Jak myślicie to dobrze że na końcu ulegli reinkarnacji, że od nowa zaczęli żyć, przecież mieli żyć w raju wieczność, a na końcu reinkarnacja, nie rozumiem, to zgodne z wiarą chrześcijańską...
Reinkarnacja nie jest zgodna z wiarą chrześcijańską, z żadnym jej odłamem (którym jest np. katolicyzm).
Film nie można odbierać jako tutorial o wartościach, czy wierze chrześcijańskiej, to raczej luźne połączenie różnych religii. Zabawa na temat, a nie głębokie przesłanie moralne.
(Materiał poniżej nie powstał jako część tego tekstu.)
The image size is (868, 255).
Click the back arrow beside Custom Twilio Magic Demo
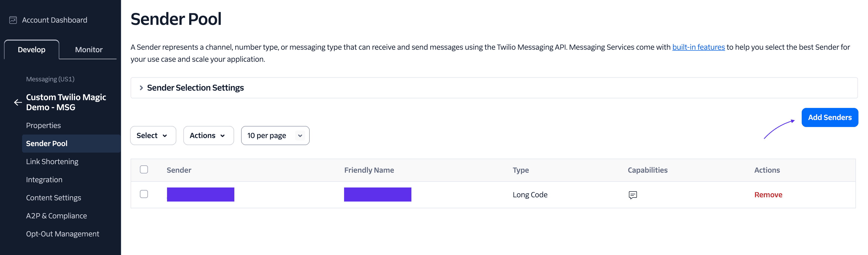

I osobiście uważam, że bez sensu się reinkarnowali. Jeszcze nie zdążyli się nacieszyć, a tym bardziej znudzić tym niebem, w którym sami sobie byli bogami. Warto więc ryzykować, że ich drogi się rozejdą, albo znowu jedno popełni samobójstwo lub złamie inną zasadę nie dopuszczającą do raju? Przecież tyle się namęczyli żeby się tam wreszcie dostać! Ich dzieci były w niebie dłużej i jakoś się im jeszcze nie znudziło. Hazard po nic...
A co to znaczy "dobrze"? Jak rozumiesz "dobro" o którym piszesz? Twoje pytanie, tak postawione, nie znajdzie odpowiedzi, bo tak na prawdę nie wiadomo o co pytasz. Czy siła ciążenia jest dobra? Dla większości ludzi raczej tak, choć jeśli komuś właśnie nie otworzył się spadochron...
przeciez w tym niebie bylo cholernie nudno ( pozatym ,ze sceneria nieba jak i ogolnie filmu byla bardzo dobra )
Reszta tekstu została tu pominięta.